[Items listed in a dataset]
* * *
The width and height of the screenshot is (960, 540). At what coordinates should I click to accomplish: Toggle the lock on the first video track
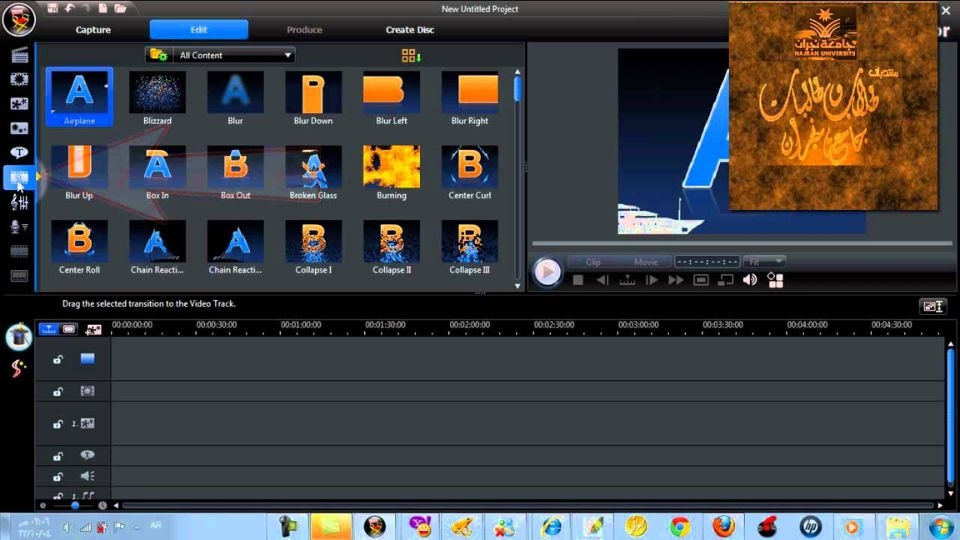[58, 360]
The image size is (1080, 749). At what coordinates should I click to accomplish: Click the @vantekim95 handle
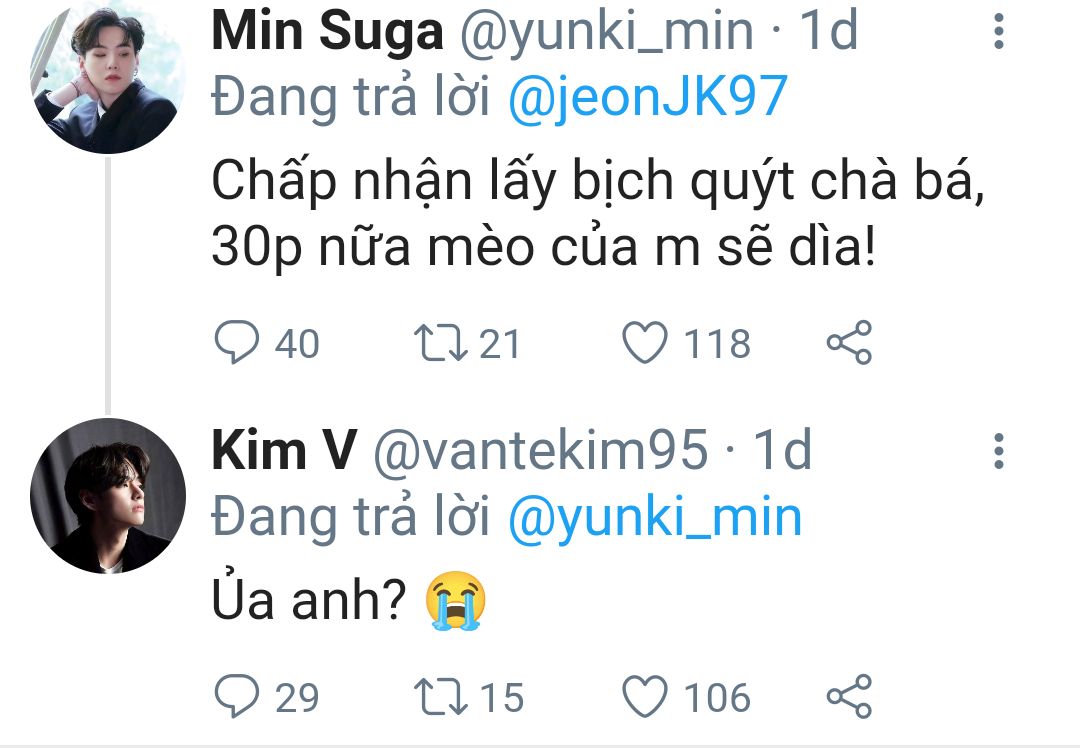click(540, 452)
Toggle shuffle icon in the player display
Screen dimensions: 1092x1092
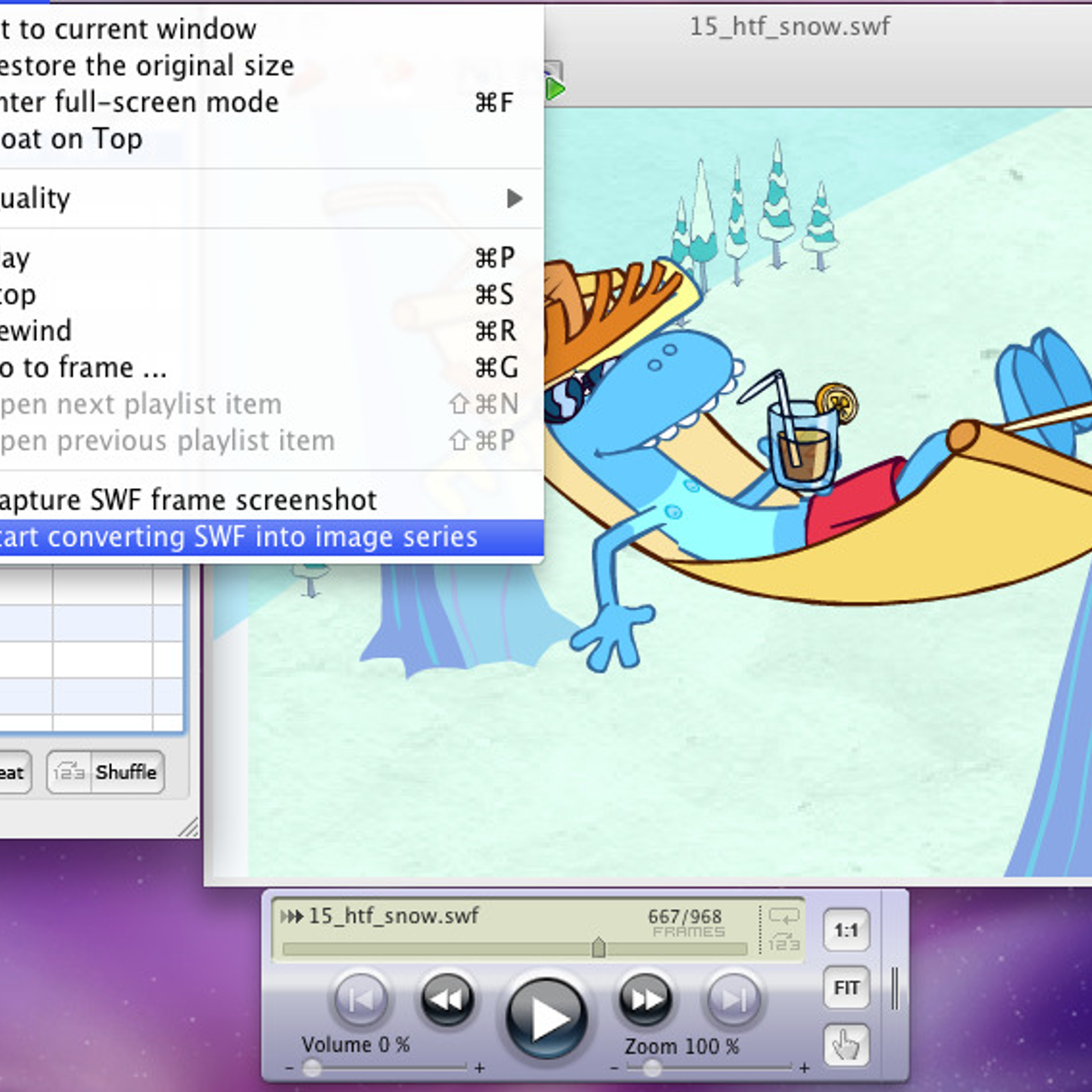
* * *
Please reproduce, word for word, only the lines from the line that holds "The image size" through the final line of the entries above, omitting any pictures.

The image size is (1080, 749). At what coordinates should I click to accomplish: Click the @vantekim95 handle
click(540, 452)
Toggle shuffle icon in the player display
Screen dimensions: 1092x1092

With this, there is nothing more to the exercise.